As we have God speaking to our hearts and our lives radiating out toward the world at the same time there is this reflection on ourselves and everything we do.  There is this lack of self-sufficency that we are dependent upon the cosmos that then however every part of that cosmos reflects every part of that creator.  We are constantly reflecting upon our own lives and our covenant responsibility before God.

The meaning character of all reality is set up against the idea of substance.  Substance is self-sufficent to itself.  Dooyeweerd would say God is only self-sufficent.  The cosmos is meaning in all of its part.  There is nothing in the cosmos that is isolated from man’s being.

Dooyeweerd’s move toward a formalization of the Transcendental Critique.

Dooyeweerd attempted to find the relevancy of his Calvinistic world and life view toward the science of statecraft.  You cannot simply lift theoretical concepts directly from the scriptures.  Dooyeweerd had the idea that theory has its own identity and structure over against naïve experience.  All theory has to be conformable toward God’s word at its root.  You have to spiral down into your field to find the religious foundation (the theoretical foundation of your field).  Getting down to the presuppositions.

One can see how the transcendental thrust is already there.  Given your theorizing, you cannot reduce it to something else, there is already this transcendental reflection on what is already at work in it.

Dooyeweerd held that all developments of theoretical concepts by an idea of law, therefore he gave his philosophy the name the philosophy of law-idea (Wijsbegeerte der Wetsidee or WdW).

The law idea was regarded by Dooyeweerd as an instrument to relate our (or link) our theoretical thinking and our worldview commitment.  This law idea is of a law order which given any experience is already there.  That already there idea is important because you do anything, it is already there and you have to reflect transcendentally.

This order of law is meaning.  It has no being of itself but out and to its origin.  There is this reflecting back (Romans 11:36: “For from him and through him and to him are all things.  To him be glory forever.  Amen.” (ESV)).  This law idea reflects back on God as the origin of meaning and manifests its dependency upon God and his revelation that centers in Jesus Christ.

The Law is not conceived of on the set of theoretical axioms from which you could deduce things or that would be norms or imposed a priori upon experience.  Nor are they on the order of generalities the result of theoretical abstractions.  Every theoretical axiom, each one must be understood as revealing this law order.  This order is not that of a theory based on logical or logos world order.

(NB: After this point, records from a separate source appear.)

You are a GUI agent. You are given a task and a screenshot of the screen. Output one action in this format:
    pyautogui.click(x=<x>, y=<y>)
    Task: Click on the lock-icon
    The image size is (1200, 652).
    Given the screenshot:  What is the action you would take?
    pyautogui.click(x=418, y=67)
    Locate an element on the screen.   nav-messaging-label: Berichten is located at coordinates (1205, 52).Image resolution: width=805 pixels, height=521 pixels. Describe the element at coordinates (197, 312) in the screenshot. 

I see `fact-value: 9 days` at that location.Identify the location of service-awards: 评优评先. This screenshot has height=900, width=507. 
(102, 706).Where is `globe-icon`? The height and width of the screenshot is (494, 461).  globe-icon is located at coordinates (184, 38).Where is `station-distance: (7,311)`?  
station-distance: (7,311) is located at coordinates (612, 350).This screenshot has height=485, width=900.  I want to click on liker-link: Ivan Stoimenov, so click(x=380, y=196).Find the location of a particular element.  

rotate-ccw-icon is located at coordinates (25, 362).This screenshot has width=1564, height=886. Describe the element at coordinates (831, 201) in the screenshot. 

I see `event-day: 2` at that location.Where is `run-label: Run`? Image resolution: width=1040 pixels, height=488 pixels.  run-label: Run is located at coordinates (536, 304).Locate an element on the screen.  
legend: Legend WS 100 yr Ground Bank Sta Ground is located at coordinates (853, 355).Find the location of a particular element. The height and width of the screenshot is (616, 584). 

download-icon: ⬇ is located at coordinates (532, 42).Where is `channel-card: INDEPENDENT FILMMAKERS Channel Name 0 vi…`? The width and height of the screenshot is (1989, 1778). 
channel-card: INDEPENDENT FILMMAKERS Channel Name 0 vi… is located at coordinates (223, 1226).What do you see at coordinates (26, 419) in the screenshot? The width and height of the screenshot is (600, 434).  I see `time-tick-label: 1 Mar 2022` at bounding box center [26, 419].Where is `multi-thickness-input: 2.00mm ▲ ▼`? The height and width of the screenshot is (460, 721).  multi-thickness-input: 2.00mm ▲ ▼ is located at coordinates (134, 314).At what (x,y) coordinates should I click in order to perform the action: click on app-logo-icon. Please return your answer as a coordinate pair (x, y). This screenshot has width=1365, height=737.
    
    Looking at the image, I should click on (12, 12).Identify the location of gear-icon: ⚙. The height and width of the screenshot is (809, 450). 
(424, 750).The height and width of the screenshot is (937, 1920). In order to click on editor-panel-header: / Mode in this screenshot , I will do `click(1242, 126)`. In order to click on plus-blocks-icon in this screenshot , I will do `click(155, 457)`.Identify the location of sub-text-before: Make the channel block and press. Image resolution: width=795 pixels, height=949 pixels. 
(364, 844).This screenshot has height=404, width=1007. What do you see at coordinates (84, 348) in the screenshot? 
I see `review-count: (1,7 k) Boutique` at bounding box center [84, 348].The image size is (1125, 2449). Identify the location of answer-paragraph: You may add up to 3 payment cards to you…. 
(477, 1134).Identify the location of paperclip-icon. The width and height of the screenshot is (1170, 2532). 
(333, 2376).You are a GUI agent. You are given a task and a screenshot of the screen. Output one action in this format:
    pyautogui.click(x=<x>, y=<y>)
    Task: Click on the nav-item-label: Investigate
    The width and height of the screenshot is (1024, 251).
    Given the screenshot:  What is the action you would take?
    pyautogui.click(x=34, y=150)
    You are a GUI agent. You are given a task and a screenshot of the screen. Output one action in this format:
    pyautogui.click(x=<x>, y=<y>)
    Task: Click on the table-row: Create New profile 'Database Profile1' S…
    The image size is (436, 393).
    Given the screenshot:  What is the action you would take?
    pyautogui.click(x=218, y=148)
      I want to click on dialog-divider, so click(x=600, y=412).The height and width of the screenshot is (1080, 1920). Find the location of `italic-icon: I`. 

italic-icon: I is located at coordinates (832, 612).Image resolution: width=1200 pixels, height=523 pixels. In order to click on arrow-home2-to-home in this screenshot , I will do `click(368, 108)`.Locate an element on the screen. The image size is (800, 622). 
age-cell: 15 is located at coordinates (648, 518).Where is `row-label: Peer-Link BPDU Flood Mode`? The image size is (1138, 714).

The original form the transcendental critique.

No conception of any theory is neutral.  It is impelled by an idea of cosmic coherence and the origin of meaning.  This idea is not one derived from theoretical thought it is of religious origin and will determine the direction of the thought.  Therefore given any theoretical conceptualization it is necessary to reflect upon the idea impelling it and on the religious content of the idea.

1 comment:

stevebishop said...

Great to see you are continuing with this series. Many thanks - it's much appreciated.